Le changement d’entreprise a toujours été ressenti comme risqué à celles ou ceux qui n’y sont pas contraints. L’arrivée des congés d’été et la conjoncture incertaine n’arrangent sans doute rien à l’affaire, pourtant les entreprises recrutent et nous sommes toujours fortement sollicités pour palier un départ, organiser l’afflux estival ou participer à la mise en place d’un service ou d’une prestation complémentaire.

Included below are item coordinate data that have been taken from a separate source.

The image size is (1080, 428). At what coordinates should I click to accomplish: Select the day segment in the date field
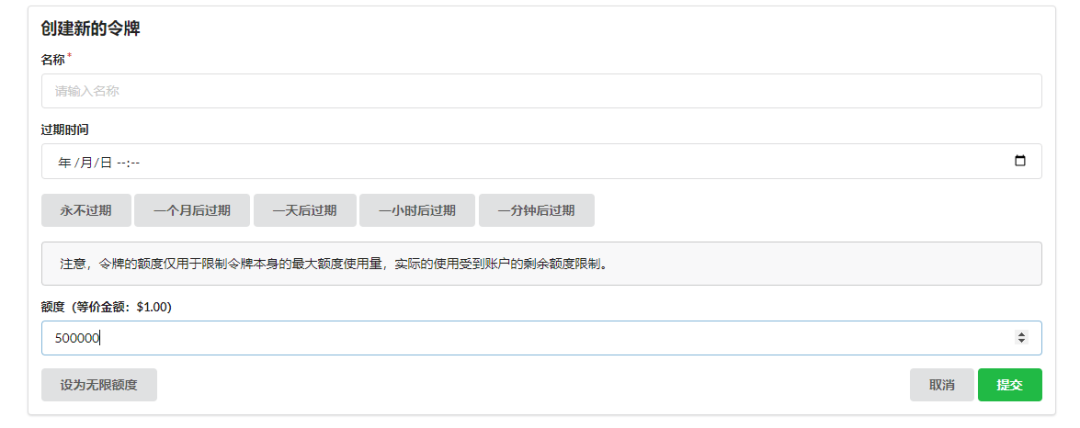pos(106,162)
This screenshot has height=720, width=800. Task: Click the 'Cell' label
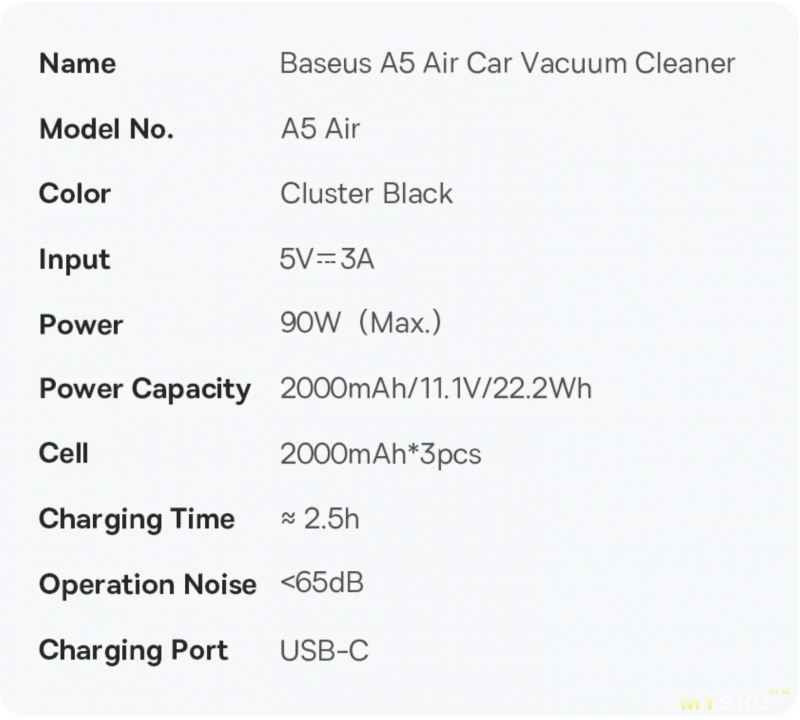tap(64, 454)
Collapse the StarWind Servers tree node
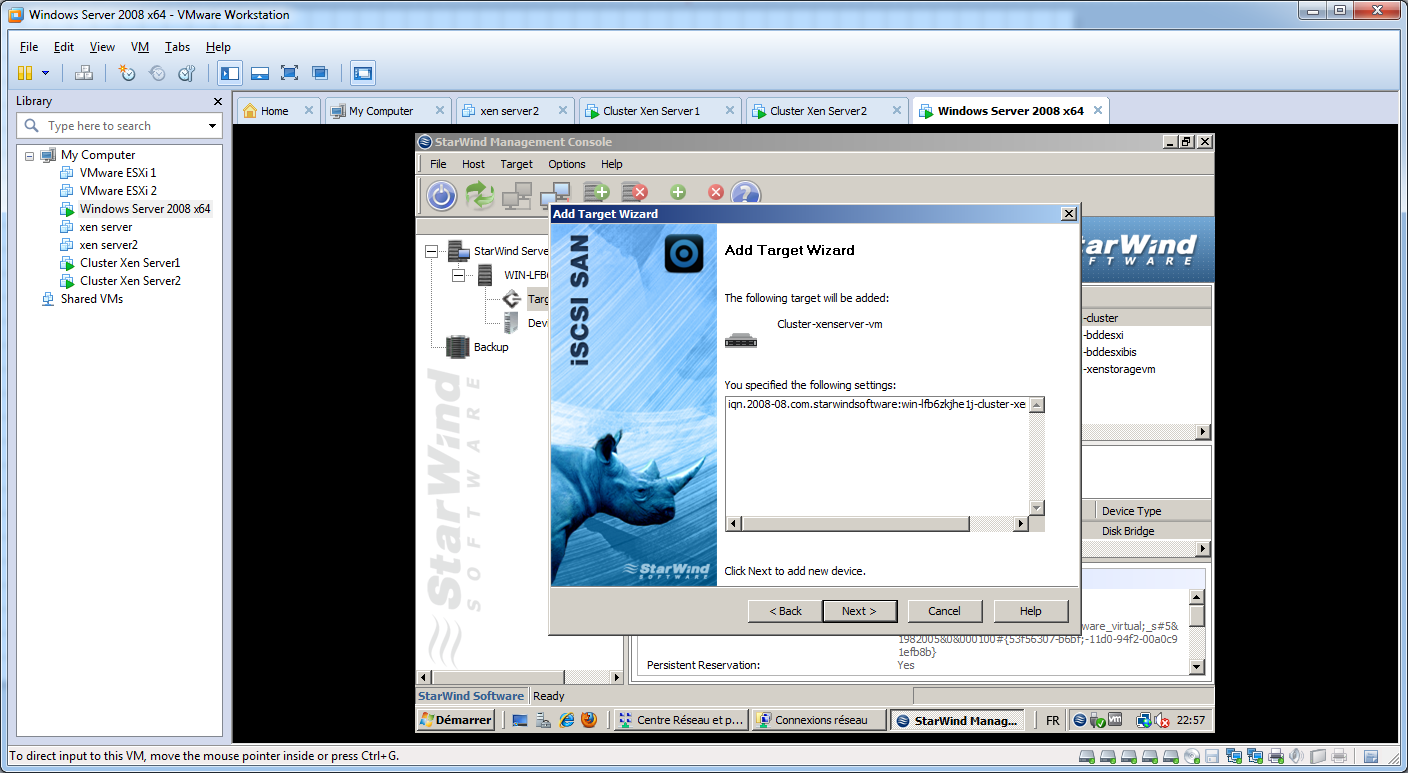This screenshot has height=773, width=1408. tap(431, 251)

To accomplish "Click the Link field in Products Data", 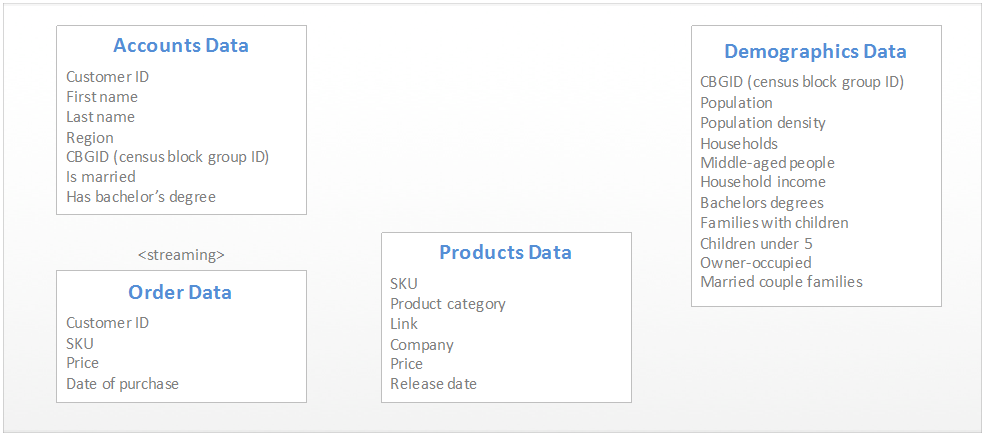I will click(x=404, y=324).
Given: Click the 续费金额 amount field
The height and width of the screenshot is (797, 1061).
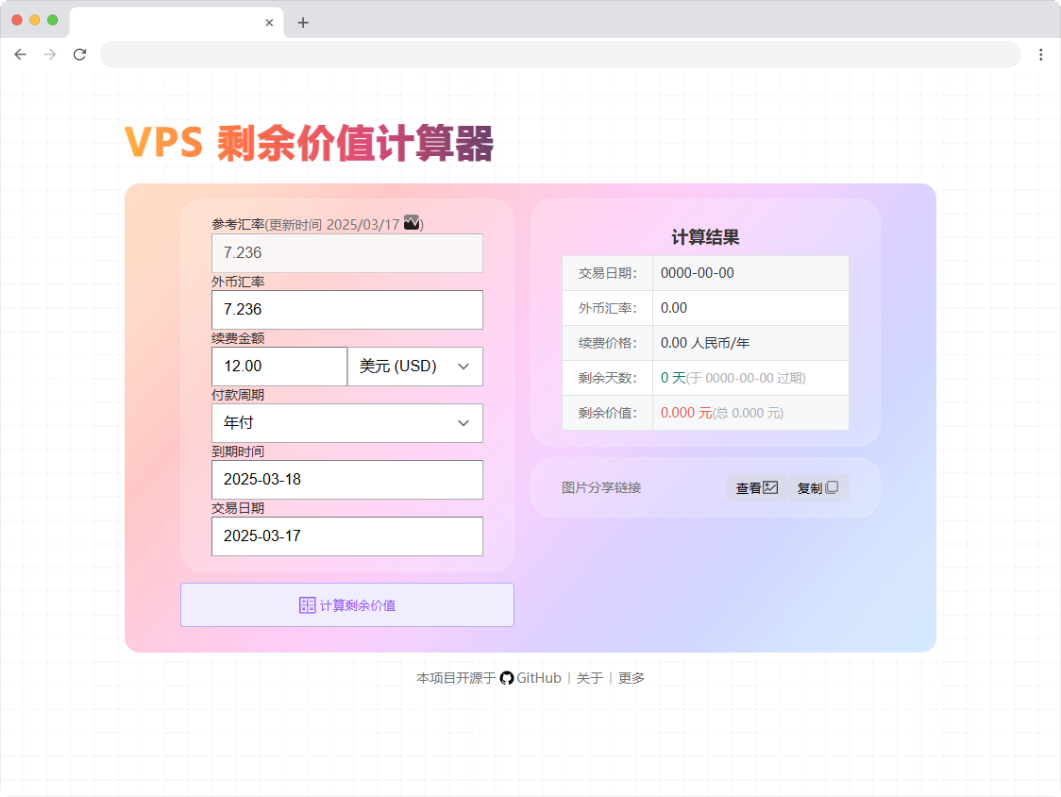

La capacité d’une entreprise à capter ses futurs collaborateurs devient plus que jamais cruciale pour sa performance. D’après nos constats sur les motivations exprimées par les candidats reçus du moment, ce sont l’image de l’entreprise convoitée et celle de ses dirigeants qui prédomineraient dans les choix de mobilité, aux dépens de la marque représentée et des avantages offerts lors de l’intégration, à enveloppe globale plus ou moins comparable s’entend. La réputation et davantage aujourd’hui l’e-réputation des entreprises, comptent parmi les principaux leviers stratégiques pour recruter de nouveaux collaborateurs. Sur les réseaux, tous peuvent s’exprimer, générer du contenu et diffuser de l’information. L’importance toujours croissante des consultations des avis et commentaires disponibles le prouve. Le « e-bouche-à-oreille » plus ou moins contrôlé qui en résulte est devenu la principale matière avec laquelle un futur collaborateur se forgera son idée, motivera sa démarche ou confirmera son choix.

Dans le cadre de beaucoup de recrutements récemment menés, les recruteurs confirment cette tendance. Les postulants consulteraient presque systématiquement les profils LinkedIn des salariés de l’entreprise visée pour tenter d’entrer en contact avec un collaborateur ou un manager en poste et ainsi se rapprocher des structures pour récolter des informations complémentaires, avant même parfois d’avoir rencontré un décideur. Au-delà des informations officiellement fournies, il apparait qu’ils tenteraient généralement d’en savoir plus sur les salaires, le management, la culture, l’environnement de travail ou le développement professionnel. Ces données sont d’autant plus faciles à obtenir que de plus en plus de salariés se montrent fiers de communiquer à propos de leur entreprise sur les réseaux sociaux. Attention cependant à ces échanges spontanés. Selon une dernière étude, si 2/3 des internautes prendraient la parole positivement, 1 salarié sur 5 se montrerait critique envers son entreprise. Le risque que certains de ces collaborateurs utilisent ce biais comme alternative aux canaux de protestation traditionnels pour se faire plus entendre est bien réel. Si la plupart de ces échanges n’ont pas pour objectif de porter volontairement préjudice aux structures, l’enjeu pour l’entreprise est tout de même de les maîtriser au mieux, pour éviter les polémiques néfastes à la captation de nouveaux talents.